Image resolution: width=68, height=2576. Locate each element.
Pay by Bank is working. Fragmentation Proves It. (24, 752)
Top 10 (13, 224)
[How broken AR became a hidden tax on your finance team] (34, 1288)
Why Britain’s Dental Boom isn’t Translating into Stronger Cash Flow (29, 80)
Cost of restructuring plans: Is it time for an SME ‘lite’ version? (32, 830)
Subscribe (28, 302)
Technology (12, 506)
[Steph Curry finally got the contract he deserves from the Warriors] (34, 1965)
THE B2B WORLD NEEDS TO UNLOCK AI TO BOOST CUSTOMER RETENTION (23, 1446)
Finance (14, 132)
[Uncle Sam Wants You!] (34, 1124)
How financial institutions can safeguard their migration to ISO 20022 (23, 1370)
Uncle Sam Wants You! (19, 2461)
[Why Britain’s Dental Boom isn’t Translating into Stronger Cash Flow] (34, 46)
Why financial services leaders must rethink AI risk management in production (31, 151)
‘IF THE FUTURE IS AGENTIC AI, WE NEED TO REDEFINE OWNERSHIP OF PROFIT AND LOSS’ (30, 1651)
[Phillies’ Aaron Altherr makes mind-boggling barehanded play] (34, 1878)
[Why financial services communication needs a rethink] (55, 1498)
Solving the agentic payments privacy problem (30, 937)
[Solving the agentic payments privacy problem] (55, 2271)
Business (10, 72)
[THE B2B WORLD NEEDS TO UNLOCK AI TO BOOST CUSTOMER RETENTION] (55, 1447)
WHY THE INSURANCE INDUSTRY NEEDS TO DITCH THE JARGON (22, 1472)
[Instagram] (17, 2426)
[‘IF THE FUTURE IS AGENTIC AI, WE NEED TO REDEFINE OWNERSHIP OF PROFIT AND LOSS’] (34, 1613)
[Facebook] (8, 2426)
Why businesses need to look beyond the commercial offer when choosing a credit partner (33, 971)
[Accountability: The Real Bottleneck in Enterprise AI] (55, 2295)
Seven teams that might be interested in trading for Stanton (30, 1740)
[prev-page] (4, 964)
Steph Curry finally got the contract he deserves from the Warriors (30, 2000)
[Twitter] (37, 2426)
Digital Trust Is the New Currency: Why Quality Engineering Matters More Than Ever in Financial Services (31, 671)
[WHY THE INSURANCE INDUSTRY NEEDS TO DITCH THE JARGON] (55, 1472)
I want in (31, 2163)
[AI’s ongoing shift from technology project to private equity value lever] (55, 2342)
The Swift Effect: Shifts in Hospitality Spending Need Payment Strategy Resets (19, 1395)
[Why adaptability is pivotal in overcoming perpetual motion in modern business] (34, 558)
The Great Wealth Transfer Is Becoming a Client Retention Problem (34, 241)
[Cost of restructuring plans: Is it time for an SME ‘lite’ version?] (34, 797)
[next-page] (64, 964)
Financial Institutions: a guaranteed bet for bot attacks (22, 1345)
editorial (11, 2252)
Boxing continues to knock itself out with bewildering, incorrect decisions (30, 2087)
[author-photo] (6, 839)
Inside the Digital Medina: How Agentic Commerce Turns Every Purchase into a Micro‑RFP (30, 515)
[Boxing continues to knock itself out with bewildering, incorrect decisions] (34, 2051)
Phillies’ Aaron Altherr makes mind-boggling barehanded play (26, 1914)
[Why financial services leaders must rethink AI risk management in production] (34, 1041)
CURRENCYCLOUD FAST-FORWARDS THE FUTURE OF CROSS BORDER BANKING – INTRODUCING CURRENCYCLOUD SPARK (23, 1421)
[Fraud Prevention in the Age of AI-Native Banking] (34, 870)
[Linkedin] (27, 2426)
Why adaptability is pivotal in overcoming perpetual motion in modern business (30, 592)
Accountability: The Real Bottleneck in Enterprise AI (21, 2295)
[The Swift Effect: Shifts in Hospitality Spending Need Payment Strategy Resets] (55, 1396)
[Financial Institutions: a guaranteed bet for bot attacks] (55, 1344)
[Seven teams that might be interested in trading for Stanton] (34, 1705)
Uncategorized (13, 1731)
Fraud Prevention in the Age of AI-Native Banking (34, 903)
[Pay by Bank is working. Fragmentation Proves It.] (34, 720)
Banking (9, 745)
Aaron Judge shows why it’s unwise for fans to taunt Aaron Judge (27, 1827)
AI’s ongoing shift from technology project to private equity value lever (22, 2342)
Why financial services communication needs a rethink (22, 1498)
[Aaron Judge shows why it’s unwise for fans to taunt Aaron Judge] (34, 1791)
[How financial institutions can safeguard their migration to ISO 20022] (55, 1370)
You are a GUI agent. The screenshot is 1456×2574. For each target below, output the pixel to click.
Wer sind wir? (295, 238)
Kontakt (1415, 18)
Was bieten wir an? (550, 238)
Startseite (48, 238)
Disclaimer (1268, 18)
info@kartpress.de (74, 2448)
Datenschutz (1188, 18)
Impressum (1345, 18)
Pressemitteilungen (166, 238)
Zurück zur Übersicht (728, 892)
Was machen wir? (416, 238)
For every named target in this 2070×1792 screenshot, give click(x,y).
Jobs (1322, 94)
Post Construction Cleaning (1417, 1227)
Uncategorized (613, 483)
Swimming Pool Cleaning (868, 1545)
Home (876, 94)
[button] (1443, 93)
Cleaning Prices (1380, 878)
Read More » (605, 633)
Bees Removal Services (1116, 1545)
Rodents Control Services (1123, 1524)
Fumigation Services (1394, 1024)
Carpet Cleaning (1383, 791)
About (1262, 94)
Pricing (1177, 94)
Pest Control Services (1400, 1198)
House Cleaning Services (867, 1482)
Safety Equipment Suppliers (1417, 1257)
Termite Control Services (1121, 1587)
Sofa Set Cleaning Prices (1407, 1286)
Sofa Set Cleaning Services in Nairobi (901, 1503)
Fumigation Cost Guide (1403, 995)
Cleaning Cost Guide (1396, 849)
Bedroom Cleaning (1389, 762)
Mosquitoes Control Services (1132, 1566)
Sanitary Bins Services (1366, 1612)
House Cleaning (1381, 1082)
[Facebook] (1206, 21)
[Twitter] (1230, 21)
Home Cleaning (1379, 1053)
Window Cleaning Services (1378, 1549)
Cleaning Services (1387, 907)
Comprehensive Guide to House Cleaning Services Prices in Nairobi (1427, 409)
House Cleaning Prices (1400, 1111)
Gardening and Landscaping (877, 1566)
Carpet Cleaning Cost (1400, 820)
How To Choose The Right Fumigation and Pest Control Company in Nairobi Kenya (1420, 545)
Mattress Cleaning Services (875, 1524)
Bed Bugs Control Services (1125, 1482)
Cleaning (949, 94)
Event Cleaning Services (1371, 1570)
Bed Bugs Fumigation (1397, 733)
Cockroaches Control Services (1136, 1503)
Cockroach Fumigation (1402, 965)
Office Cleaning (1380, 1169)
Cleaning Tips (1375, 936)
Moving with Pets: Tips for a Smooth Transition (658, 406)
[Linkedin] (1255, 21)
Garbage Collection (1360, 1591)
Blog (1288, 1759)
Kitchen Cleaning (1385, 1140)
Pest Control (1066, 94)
------------------------
As the answer, set down only the lines from the data above between the one holding "Warriors (30, 2000)" and the one holding "Resets (19, 1395)", inclusive, exactly as they read.

Steph Curry finally got the contract he deserves from the Warriors (30, 2000)
[Twitter] (37, 2426)
Digital Trust Is the New Currency: Why Quality Engineering Matters More Than Ever in Financial Services (31, 671)
[WHY THE INSURANCE INDUSTRY NEEDS TO DITCH THE JARGON] (55, 1472)
I want in (31, 2163)
[AI’s ongoing shift from technology project to private equity value lever] (55, 2342)
The Swift Effect: Shifts in Hospitality Spending Need Payment Strategy Resets (19, 1395)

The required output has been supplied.